Google News to Let Subjects of Stories Comment

August 8th, 2007 by Dan Gillmor

UPDATED

From the Google News blog comes news of a new initiative “Perspectives about the news from people in the news.”

We’ll be trying out a mechanism for publishing comments from a special subset of readers: those people or organizations who were actual participants in the story in question. Our long-term vision is that any participant will be able to send in their comments, and we’ll show them next to the articles about the story. Comments will be published in full, without any edits, but marked as “comments” so readers know it’s the individual’s perspective, rather than part of a journalist’s report.

How will this work? How will Google verify that the people commenting on what’s been written about them are actually the people in question? What kind of data-gathering will this lead to on Google’s part?
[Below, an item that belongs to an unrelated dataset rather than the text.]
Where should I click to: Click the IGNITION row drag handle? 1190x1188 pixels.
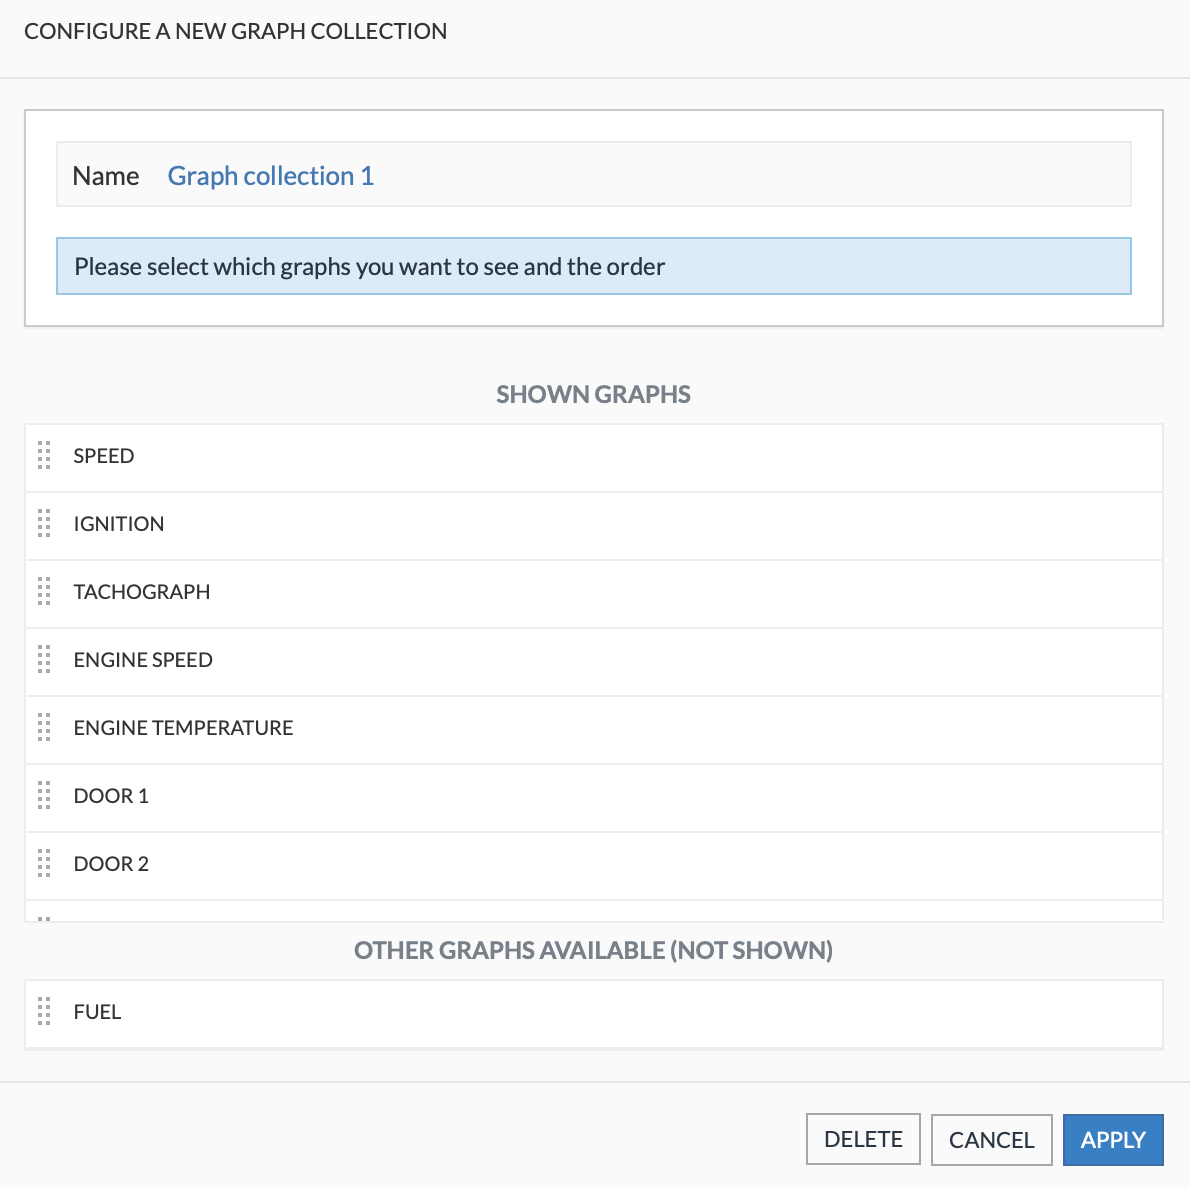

The fact that Google is trying this is, in one sense, testament to an abject failure on the part of traditional news operations. With the Net, they could have given people the chance to comment in this way — above and beyond the standard comment published as part of a story or a letter to the editor. They didn’t, and left this opening.

If Google pulls this off, it will be a huge boost for one company — Google — because people looking for responses to news articles will head to the search site, not just to the site of the original story.

It’s a fascinating initiative, no matter what. And it’s not too late for news organizations to get their acts together and give the people they write about a convenient platform of their own — Dave Winer suggests blogs (”Let the readers sort it out”) — to reply.